[Collected data entries]

++++++++

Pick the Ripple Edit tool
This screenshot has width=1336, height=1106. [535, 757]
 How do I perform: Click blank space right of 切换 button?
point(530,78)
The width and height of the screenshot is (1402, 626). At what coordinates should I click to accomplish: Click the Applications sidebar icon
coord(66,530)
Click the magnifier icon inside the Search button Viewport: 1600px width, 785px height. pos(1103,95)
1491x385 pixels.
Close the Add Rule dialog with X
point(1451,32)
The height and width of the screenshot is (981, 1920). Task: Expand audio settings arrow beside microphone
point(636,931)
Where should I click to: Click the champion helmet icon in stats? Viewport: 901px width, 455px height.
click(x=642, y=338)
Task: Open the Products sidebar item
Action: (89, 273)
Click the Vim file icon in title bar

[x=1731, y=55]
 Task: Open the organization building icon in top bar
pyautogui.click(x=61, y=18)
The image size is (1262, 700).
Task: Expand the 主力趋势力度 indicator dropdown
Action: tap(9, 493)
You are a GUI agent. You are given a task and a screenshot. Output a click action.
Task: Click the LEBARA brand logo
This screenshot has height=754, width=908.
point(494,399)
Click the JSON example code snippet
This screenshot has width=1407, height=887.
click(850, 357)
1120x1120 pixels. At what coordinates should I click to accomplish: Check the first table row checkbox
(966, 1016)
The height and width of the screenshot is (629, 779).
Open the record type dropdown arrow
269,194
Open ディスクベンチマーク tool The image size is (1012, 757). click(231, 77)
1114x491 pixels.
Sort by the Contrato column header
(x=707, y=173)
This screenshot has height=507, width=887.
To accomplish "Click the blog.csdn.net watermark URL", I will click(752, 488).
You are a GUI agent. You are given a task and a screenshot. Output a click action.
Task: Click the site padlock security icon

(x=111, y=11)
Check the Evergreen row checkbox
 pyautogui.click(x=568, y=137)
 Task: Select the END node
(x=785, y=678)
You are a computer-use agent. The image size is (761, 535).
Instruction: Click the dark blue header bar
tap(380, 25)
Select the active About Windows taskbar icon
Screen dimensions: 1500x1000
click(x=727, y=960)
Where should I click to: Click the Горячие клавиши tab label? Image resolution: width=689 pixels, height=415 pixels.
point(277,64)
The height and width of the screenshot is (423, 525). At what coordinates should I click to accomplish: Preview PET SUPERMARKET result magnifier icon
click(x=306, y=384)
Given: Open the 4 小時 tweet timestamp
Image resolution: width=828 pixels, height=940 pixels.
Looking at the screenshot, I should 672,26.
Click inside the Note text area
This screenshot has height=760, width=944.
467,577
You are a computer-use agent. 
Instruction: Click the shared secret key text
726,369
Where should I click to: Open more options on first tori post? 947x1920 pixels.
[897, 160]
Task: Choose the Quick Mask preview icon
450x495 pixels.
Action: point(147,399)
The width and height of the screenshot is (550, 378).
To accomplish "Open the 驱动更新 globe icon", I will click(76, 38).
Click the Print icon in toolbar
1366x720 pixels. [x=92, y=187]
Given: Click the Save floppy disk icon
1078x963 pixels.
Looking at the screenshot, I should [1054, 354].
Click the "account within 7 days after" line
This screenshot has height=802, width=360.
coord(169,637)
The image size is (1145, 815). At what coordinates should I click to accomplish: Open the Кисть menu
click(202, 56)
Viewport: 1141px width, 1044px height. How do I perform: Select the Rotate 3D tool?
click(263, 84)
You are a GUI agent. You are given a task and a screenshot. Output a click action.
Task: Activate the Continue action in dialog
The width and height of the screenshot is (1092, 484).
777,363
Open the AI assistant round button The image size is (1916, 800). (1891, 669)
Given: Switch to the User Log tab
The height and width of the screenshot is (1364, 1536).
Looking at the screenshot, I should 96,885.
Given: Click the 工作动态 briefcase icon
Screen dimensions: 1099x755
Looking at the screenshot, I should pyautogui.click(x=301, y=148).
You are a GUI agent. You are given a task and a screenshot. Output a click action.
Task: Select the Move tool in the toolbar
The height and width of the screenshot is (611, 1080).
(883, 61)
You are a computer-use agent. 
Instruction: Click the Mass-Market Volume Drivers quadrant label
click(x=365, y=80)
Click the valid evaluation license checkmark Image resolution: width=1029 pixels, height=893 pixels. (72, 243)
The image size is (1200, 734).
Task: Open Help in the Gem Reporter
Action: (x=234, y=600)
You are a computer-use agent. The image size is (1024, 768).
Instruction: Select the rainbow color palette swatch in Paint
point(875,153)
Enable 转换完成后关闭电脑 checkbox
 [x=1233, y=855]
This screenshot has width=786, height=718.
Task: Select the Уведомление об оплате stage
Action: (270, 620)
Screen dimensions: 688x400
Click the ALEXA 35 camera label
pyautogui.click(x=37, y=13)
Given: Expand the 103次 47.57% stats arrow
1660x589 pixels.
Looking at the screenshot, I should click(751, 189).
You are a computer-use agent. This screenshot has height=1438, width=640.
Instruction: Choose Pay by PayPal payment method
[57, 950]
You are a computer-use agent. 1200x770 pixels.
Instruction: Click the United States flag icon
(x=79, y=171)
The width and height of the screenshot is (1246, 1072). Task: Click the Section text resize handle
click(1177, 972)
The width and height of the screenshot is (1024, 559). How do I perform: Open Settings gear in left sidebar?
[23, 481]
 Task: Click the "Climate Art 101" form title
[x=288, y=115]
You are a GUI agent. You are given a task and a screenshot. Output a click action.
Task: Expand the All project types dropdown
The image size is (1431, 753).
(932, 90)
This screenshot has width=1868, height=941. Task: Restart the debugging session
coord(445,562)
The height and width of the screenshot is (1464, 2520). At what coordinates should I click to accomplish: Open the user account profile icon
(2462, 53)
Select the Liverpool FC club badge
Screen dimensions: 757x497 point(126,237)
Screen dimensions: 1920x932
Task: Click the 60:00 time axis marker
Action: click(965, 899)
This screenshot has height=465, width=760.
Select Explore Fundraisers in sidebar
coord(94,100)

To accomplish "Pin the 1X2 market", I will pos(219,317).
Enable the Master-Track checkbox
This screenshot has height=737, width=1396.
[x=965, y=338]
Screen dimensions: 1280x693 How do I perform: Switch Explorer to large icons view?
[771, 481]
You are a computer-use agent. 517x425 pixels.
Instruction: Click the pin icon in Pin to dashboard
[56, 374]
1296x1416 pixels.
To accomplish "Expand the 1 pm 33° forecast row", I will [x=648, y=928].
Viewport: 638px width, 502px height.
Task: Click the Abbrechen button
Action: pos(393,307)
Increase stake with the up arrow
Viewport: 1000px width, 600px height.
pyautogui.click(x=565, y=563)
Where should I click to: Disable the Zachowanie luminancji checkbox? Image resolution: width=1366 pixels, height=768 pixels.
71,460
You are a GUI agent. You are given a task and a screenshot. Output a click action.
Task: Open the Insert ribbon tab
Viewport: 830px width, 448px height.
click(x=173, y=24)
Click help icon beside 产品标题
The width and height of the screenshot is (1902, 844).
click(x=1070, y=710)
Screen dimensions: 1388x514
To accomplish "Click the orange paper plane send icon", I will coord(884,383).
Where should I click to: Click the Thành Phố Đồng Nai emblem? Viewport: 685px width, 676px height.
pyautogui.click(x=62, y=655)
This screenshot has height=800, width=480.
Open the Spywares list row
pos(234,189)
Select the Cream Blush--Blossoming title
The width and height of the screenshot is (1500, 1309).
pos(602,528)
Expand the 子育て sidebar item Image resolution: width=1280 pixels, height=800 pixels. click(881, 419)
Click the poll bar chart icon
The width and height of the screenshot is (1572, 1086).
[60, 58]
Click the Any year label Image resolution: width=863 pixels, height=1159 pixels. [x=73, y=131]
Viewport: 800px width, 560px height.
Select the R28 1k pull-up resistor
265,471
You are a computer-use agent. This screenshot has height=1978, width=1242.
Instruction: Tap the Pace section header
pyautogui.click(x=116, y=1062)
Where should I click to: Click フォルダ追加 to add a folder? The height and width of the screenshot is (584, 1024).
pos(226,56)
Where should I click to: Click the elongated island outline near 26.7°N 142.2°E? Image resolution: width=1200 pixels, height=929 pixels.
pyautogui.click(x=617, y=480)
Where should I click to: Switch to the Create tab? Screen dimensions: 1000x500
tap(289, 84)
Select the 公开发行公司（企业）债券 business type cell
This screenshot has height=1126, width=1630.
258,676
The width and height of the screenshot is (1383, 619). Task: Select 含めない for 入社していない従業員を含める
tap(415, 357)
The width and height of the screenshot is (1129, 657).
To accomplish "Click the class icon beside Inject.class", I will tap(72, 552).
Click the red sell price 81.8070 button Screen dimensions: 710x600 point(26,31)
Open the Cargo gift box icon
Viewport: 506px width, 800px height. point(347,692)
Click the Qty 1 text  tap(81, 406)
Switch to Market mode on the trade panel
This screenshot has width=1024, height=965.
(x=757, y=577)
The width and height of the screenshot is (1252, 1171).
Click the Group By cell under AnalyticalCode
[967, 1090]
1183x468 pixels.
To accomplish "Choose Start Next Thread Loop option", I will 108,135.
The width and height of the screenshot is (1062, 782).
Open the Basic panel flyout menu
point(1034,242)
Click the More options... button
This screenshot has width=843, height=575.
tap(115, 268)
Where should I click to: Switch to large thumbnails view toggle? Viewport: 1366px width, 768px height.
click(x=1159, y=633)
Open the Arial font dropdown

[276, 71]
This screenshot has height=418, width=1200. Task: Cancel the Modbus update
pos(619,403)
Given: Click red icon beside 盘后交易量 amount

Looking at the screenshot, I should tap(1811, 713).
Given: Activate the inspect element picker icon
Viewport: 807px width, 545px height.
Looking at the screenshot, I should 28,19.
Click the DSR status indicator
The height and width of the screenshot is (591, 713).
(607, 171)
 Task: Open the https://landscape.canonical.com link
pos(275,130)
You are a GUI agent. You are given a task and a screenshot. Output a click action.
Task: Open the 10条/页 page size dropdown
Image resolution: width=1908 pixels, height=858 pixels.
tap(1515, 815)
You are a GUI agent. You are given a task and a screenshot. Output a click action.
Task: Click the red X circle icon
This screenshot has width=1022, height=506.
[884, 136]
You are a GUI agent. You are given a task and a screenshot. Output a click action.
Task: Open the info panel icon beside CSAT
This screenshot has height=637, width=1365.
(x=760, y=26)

++++++++

» **ASSIGNED TASK**
Find the string "computer" in the data. Report each line it appears in.

» **WRITTEN RESPONSE**
You are a computer-use agent. The image size is (761, 535).
You are a computer-use agent. 
You are a computer-use agent. 
You are a computer-use agent. The image size is (1024, 768).
You are a computer-use agent. This screenshot has height=1438, width=640.
You are a computer-use agent. 1200x770 pixels.
You are a computer-use agent. 517x425 pixels.
You are a computer-use agent. This screenshot has height=1978, width=1242.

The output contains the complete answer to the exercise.